Spike first realized he loved the Slayer in season 4 but mostly kept it to himself, and the combination of his feelings towards Buffy and a chip in his head keeping him from hurting humans made him a reluctant ally of the Scooby Gang.
A Toxic Couple
In the season 6 musical episode “Once More With Feeling,” a spell makes everyone reveal their feelings via singing, and after Spike confesses how painful his feelings are and Buffy reveals her own pain from being yanked out of heaven, the two end the episode by passionately smooching.
Two episodes later, they have a fight that leads to an intimate encounter so rough it literally brings a house down. Buffy and Spike were a very toxic, very secret couple, but their forbidden shenanigans became a thing of the past when the vampire shockingly tries to rape the Slayer.
Lies My Parents Told Me
Just when it seemed like the “Spuffy” relationship couldn’t get any weirder, the two finally connect emotionally rather than physically after Spike gets his soul back in season 7.

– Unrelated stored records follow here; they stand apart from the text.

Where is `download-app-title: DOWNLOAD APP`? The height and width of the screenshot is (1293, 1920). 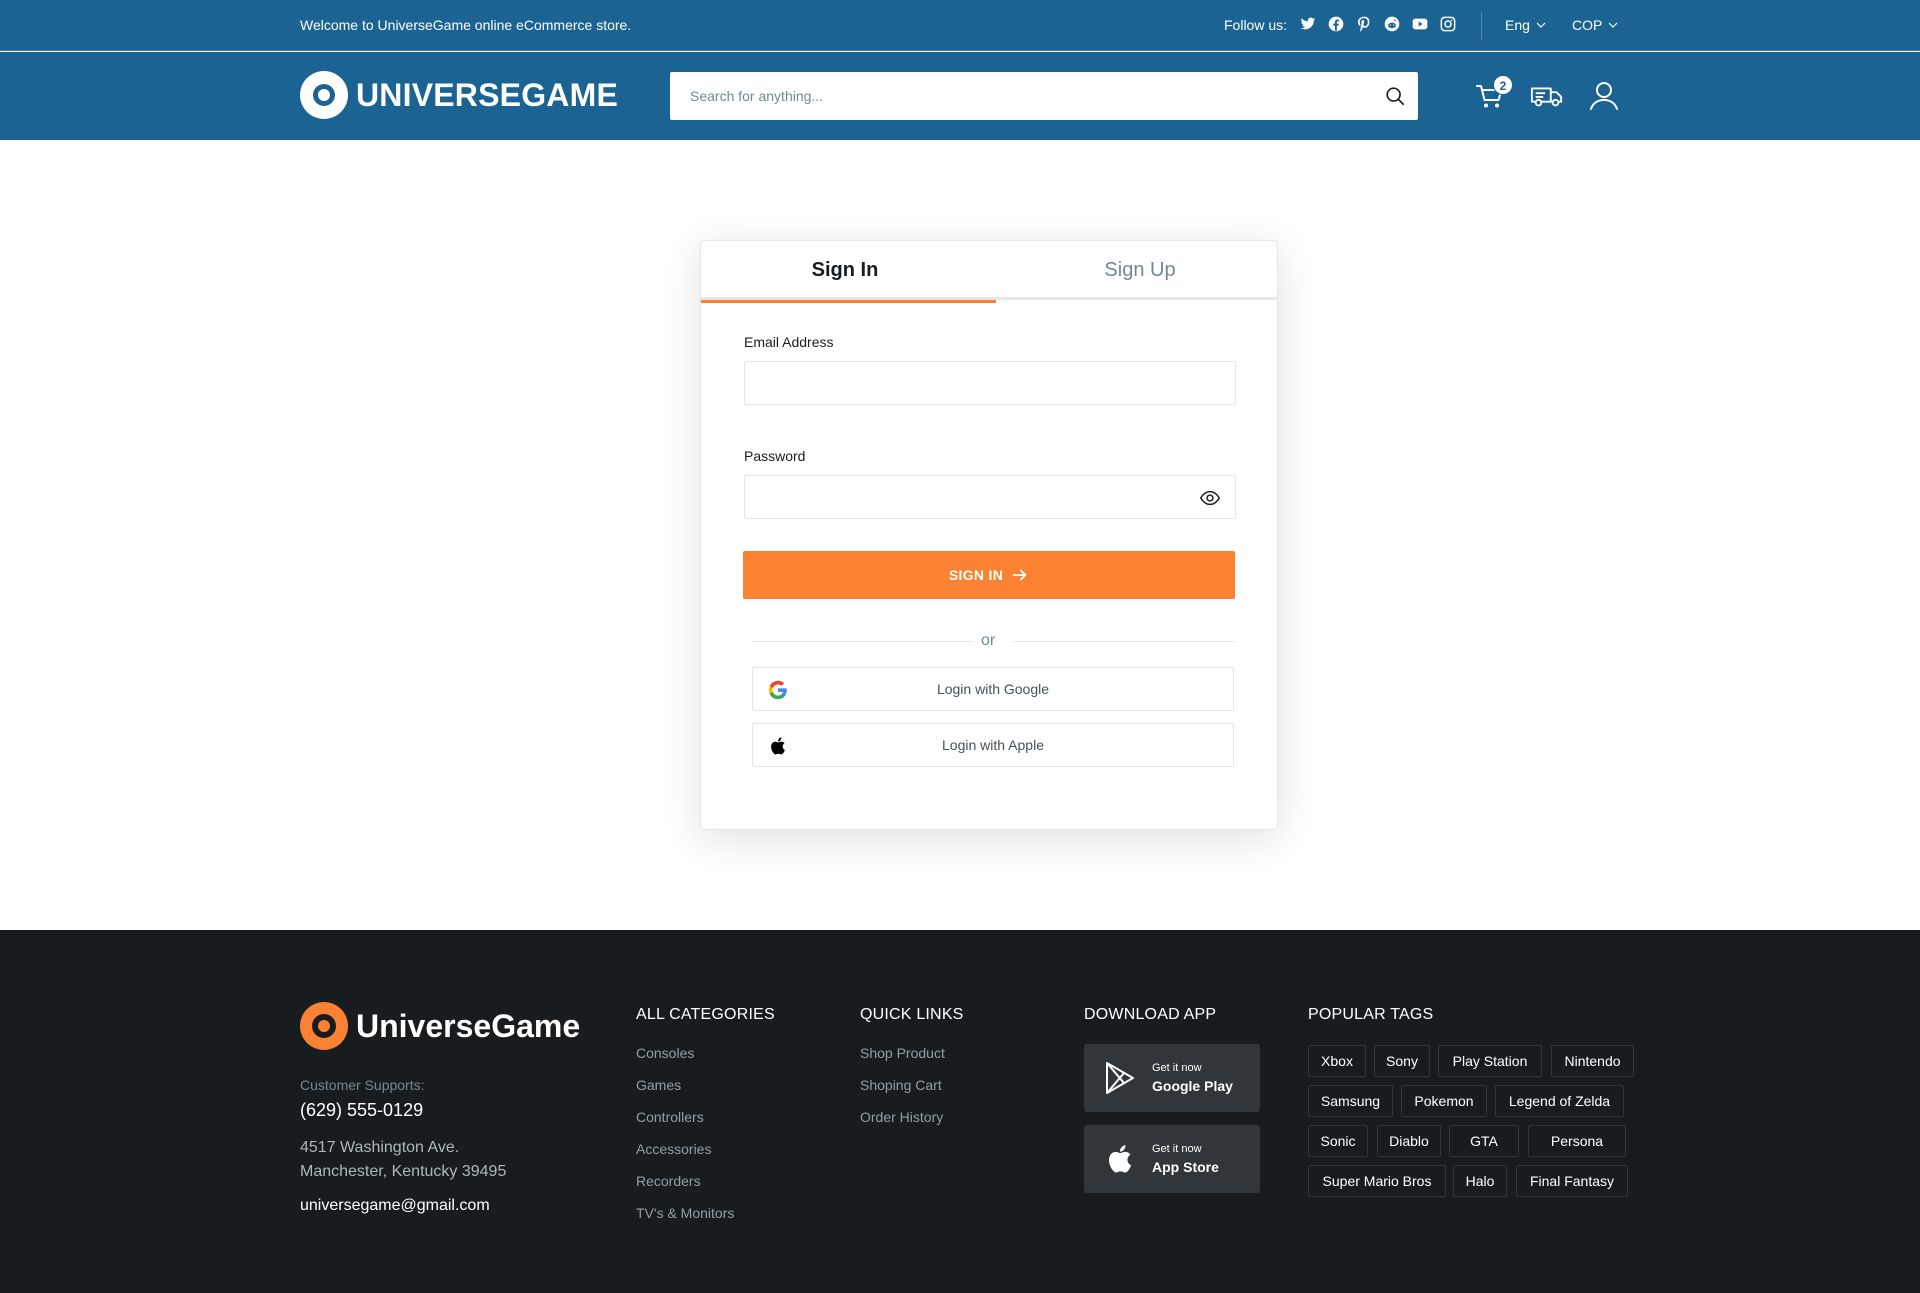 download-app-title: DOWNLOAD APP is located at coordinates (1150, 1014).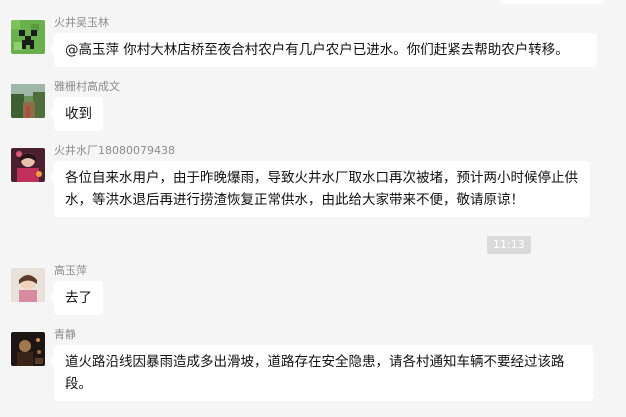 The height and width of the screenshot is (417, 626). What do you see at coordinates (70, 270) in the screenshot?
I see `sender-name: 高玉萍` at bounding box center [70, 270].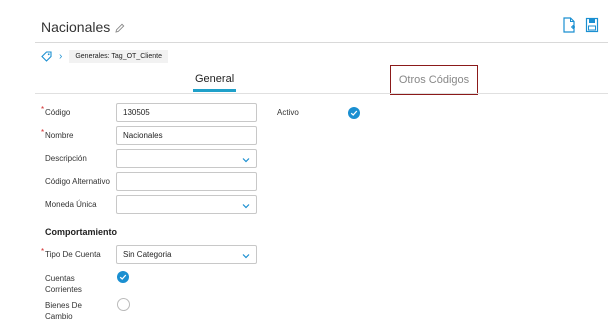 Image resolution: width=608 pixels, height=322 pixels. What do you see at coordinates (120, 27) in the screenshot?
I see `edit-pencil-icon` at bounding box center [120, 27].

However, the episode “Lies My Parents Told Me” inadvertently reveals the real reason why Buffy was so attractive to Spike in the first place. We see the vampire’s sick mom in a flashback sequence, and he turns her into a vampire but then kills her when her comments to him just get too cruel.
Buffy writer and director David Fury later revealed that the woman who played Spike’s mom, Caroline Lagerfelt, was cast because she looked like an older Sarah Michelle Gellar.
Furthermore, while her name isn’t mentioned onscreen, Spike’s mom is Anne Pratt. As you may remember, Buffy Summers’ middle name is, in fact, Anne.
The Reason For The Obsession
Knowing that this actor was cast because she looks like an older Buffy completely changes the context of the woman’s remarks to Spike and his later relationship with the Slayer.
Spike basically kills his mother because he hates what she is saying, like “All you ever wanted was to be back inside” and “You wanted your hands on me.” The combination of his mother’s incestuous accusations and the revelation of her new vampire face was enough to make Spike drive a stake through her heart.
Watching the episode, it’s easy to think she is just saying hurtful things for the sake of saying them—after all, she admits that “I used to hate to be cruel in life; now, I find it rather freeing.”
But knowing that this actor got the job because she actually looked like Gellar seemingly lends weight to her accusations. In a plot point that would have made Sigmund Freud proud, Spike went from going “inside” his mother with his teeth to going inside someone who looks just like his mom in an entirely different way.
Buffy/Spike Is Weird
There are practically too many weird things to list when it comes to the problematic aspects of the Buffy/Spike relationship. However, the fact that the entire romance was seemingly driven by Spike’s explicit mommy issues and Buffy’s implicit daddy issues might just take the cake. The incestuousness is all a bit too much, and I deeply worry about what the Buffy fanfic community is going to do with this knowledge.
Seriously, if I catch any of you writing naughty fanfic with lines like “what are you doing, Key sister,” then I’m turning this computer around and taking the internet back home.